Your editorial stated, "The system is not going to make up a $3.5 billion deficit without real reform. Take a look around the nation at the number of public pension systems that have collapsed or are in jeopardy of collapsing." Is that your way of suggesting that the New Hampshire Retirement System is in danger of collapsing? If so, you are quite mistaken. The NHRS Comprehensive Annual Financial Reports for the last 12 years are available online, and show that the system has taken in more than a billion dollars more than benefits paid in this time period, including nearly $500 million in the last year alone. It's simple: when a system is taking in more payments then it's distributing in benefits, it does not mean the system is "collapsing."
In 2010, the NHRS reported $1.126 billion in additions to plan assets and $688.6 million in deductions to plan assets. The system reported a 12.9 percent rate of return on investments for the period ending June 30, 2010. Again, a large return like this — in a very tough economic climate, I might add — is hardly the sign of a system on the brink.
Municipalities claim that the reason they pay 19.51 percent of payroll for police officers and 24.69 percent for firefighters is because the benefits structure is too generous. In fact, the reason for these costs is because the legislature placed NHRS on an accounting scheme that deliberately depressed the employer's contributions, at their urging, and pushed the funding off to a future date. That date is here. Now, these employers are trying to get out from under the bills they incurred over time by crying out that their employees are too expensive. For every dollar paid by the employer for a firefighter's pension benefit, 58.10 cents pays off the debt for the past funding scheme; for police officers, it is 59.50 cents for every dollar paid. The only way to pay back the unfunded liability The Herald is so concerned about is for employers to take responsibility for the bills they owe. By law, employee benefits can only be used to pay for normal pension costs, a safeguard against governments dipping their hands into the pockets of employees when they don't want to pay their share.
Understandably, paying off a $3.7 billion liability of one's own making is a daunting task. That is why in 2006, the Legislature allowed for the ability for the employer to pay back their debt over a 28-year period. The Retirement System Trustees have also made the responsible change to the investment goals of the system to be better prepared for future market conditions. These are the kind of reforms that will help close the unfunded liability and they need time to work. The NHRS staff has been working to educate legislators and the public about these issues and they have imparted the same sentiment. We are on the right track to fully funding the system, now let it work and leave it alone.

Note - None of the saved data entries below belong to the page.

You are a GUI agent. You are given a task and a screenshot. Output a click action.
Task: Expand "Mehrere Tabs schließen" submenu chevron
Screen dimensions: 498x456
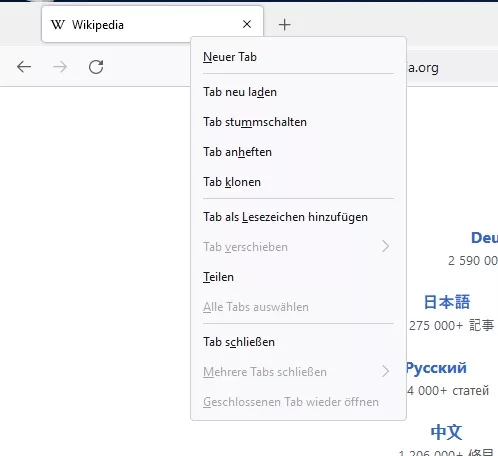click(386, 371)
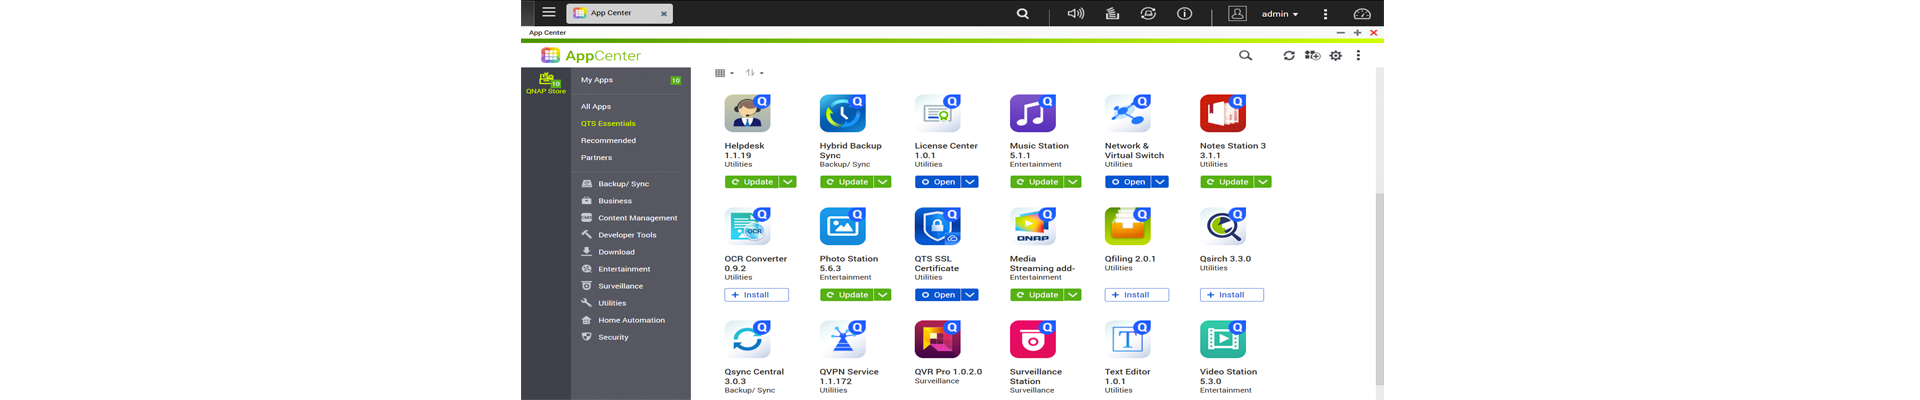Expand the License Center Open dropdown arrow
The image size is (1920, 400).
[970, 182]
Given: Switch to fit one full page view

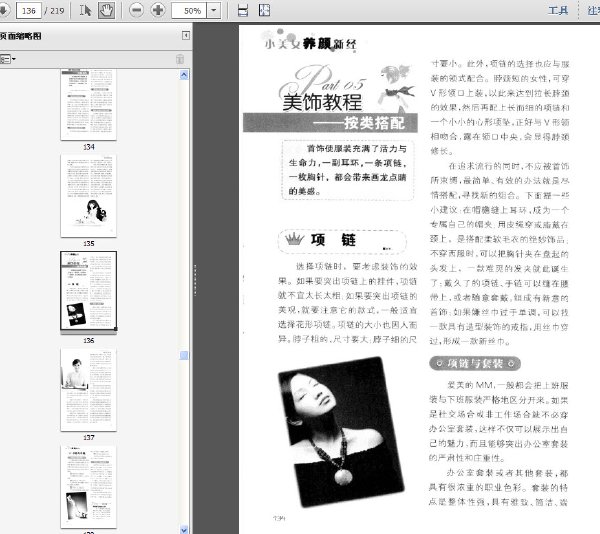Looking at the screenshot, I should tap(264, 10).
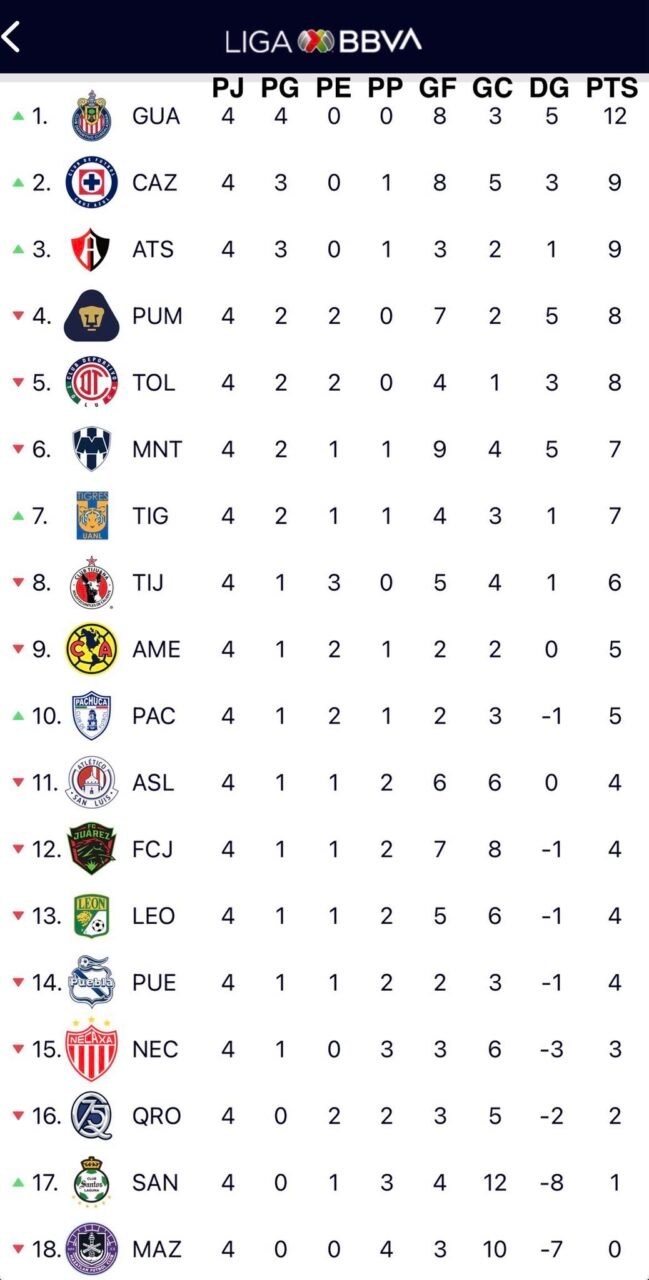The height and width of the screenshot is (1280, 649).
Task: Click the PJ matches played header
Action: (228, 87)
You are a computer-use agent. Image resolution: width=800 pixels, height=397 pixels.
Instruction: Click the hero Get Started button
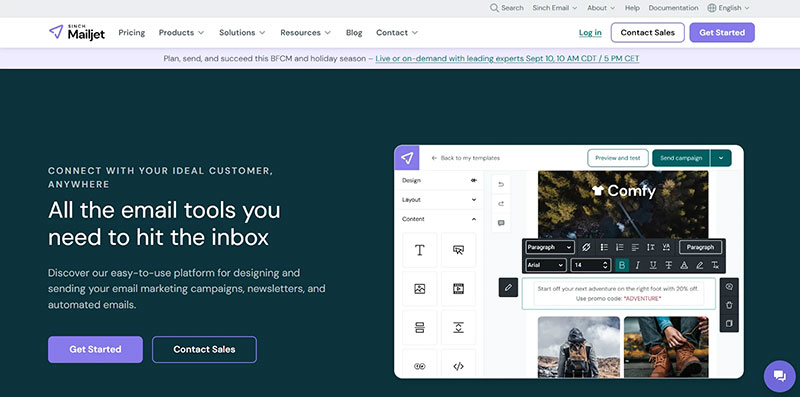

Your editorial states, "David Lang, President of the Professional Fire Fighters of New Hampshire, said the plan would unconstitutionally cut benefits to workers not vested in the system with less than 10 years of service. Such resistance is expected, though that defense is suspect." Perhaps your paper was unaware of recent opinions and case law regarding this issue and that is why you have called the defense "suspect." The assistant attorney general, Richard Head, has expressed this to be his belief in the commission report on House Bill 876 (Jan. 2, 2008). And, according to New Hampshire case law, as decided in Jeannont v. N.H. Personnel Commission, 118 N.H. 597, 602, 392 A.2d 1193, 1196 (1978); see RSA 100-A:3, and affirmed in Cloutier v. State, No. 219-2009-CV-00525 (Sept. 24, 2010), which was a case regarding judges retirement. The court ruled again that the plaintiff's retirement benefits had vested when they became a permanent employee, not after 10 years.
There is a debate underway in our state about public pensions and what they should entail as well as what they should cost. That is a conversation we welcome, but let us all speak rationally, factually and responsibly about these issues. While it may be advantageous to exaggerate and incite, it is not helpful to the 76,000 people whose financial future rests with the NHRS; it is not helpful to the 425 legislators who must make decisions on these issues and it is not helpful to the public who is trying to comprehend these complicated issues.